▶ **PROBLEM TO SOLVE**
Check every line below for the string "computer". Copy the ones that have it.

[Saved entries]

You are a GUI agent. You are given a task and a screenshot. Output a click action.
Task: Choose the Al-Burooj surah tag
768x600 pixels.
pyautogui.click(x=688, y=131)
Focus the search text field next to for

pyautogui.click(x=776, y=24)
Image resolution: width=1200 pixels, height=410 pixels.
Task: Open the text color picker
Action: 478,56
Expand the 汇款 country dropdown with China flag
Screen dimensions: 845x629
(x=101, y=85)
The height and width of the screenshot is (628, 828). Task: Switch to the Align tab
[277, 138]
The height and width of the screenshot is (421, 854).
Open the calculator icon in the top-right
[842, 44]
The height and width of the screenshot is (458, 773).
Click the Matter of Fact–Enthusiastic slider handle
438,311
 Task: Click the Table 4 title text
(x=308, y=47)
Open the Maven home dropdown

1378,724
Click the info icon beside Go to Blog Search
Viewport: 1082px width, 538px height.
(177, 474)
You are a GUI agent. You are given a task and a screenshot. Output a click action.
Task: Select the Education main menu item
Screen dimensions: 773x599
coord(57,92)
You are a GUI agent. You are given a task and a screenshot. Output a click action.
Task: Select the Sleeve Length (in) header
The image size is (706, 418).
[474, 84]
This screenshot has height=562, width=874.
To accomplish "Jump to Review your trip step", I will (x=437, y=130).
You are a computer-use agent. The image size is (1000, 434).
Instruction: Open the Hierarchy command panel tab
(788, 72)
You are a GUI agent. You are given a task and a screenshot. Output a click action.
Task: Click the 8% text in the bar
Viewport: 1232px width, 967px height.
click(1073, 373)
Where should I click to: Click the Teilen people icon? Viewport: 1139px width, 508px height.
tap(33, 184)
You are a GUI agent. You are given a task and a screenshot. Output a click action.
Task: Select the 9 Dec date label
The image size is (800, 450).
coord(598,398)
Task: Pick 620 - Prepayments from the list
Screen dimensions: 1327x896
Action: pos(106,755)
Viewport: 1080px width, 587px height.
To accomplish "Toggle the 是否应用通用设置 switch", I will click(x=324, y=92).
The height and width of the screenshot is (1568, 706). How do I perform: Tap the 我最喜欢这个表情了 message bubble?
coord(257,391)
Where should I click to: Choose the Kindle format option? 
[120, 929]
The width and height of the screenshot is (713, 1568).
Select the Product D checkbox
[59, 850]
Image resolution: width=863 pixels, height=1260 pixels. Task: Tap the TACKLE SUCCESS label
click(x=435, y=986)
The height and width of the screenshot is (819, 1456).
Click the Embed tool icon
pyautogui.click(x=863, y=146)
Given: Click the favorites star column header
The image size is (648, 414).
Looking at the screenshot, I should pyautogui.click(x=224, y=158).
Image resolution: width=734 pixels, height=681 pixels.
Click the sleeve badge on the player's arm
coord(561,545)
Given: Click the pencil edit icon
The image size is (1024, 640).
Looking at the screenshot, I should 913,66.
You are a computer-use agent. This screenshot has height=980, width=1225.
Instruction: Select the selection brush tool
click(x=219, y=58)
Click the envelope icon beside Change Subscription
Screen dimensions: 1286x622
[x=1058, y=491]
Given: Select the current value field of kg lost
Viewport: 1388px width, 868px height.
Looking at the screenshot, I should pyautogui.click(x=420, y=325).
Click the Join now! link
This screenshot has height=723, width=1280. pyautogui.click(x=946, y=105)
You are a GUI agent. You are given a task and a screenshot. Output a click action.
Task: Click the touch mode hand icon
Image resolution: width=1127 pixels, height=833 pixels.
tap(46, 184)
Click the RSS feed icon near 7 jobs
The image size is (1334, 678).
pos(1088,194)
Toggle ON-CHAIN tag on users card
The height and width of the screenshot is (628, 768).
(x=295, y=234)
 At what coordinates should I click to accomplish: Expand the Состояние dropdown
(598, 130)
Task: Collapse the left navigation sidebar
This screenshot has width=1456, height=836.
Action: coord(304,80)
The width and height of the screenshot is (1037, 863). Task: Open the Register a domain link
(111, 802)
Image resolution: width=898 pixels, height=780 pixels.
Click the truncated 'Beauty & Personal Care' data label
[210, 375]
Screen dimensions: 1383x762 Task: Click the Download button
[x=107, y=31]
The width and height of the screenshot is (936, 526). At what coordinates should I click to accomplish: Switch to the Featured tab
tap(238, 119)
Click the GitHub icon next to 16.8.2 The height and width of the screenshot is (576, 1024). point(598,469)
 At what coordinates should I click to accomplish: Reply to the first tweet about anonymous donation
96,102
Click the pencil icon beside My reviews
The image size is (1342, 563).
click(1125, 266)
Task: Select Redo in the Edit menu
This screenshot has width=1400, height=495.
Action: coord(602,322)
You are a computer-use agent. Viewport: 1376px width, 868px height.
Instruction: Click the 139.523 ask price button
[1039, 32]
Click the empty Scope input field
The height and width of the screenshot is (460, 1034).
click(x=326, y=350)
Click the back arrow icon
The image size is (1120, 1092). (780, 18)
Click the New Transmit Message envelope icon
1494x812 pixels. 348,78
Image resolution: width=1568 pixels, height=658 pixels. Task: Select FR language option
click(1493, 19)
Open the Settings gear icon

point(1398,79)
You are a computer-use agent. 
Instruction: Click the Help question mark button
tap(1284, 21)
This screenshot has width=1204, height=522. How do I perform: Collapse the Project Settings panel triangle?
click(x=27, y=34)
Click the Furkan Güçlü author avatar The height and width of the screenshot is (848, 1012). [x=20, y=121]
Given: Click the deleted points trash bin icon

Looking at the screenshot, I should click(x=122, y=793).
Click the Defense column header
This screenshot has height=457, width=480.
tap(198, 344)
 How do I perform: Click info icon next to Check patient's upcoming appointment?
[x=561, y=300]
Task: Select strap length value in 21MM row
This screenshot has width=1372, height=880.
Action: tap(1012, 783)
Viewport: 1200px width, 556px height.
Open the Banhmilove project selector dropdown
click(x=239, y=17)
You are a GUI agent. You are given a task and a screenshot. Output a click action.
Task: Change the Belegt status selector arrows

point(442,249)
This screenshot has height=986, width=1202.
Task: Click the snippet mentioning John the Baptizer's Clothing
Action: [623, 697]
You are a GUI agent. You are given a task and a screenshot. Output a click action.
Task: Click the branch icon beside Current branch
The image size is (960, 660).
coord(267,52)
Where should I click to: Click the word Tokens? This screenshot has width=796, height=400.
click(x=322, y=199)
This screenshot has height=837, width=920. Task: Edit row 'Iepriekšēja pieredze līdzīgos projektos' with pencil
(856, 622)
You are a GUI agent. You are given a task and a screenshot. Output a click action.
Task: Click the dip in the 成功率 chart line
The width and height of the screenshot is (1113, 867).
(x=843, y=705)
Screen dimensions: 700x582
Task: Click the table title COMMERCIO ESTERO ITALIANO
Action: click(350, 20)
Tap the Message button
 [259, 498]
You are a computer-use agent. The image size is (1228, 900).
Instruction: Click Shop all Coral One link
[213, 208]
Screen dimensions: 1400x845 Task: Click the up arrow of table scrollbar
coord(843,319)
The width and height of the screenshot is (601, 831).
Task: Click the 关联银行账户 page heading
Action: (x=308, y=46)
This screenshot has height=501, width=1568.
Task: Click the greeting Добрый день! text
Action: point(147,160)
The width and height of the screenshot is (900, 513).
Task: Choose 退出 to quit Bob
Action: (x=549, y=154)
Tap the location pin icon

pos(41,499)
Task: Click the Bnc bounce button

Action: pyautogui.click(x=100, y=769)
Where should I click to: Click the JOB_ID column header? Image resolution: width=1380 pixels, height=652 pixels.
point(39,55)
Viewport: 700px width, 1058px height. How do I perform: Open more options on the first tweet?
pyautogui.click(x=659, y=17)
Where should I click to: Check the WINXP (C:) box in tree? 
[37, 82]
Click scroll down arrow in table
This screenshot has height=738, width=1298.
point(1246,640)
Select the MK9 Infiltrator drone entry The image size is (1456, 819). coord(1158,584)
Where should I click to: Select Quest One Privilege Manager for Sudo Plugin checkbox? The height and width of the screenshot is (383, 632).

▶ **RESPONSE TO THE TASK**
You are a computer-use agent. The image size is (1000, 434).
You are a computer-use agent. This screenshot has height=980, width=1225.
You are a computer-use agent. Viewport: 1376px width, 868px height.
You are a computer-use agent. 
You are a computer-use agent. The image size is (1228, 900).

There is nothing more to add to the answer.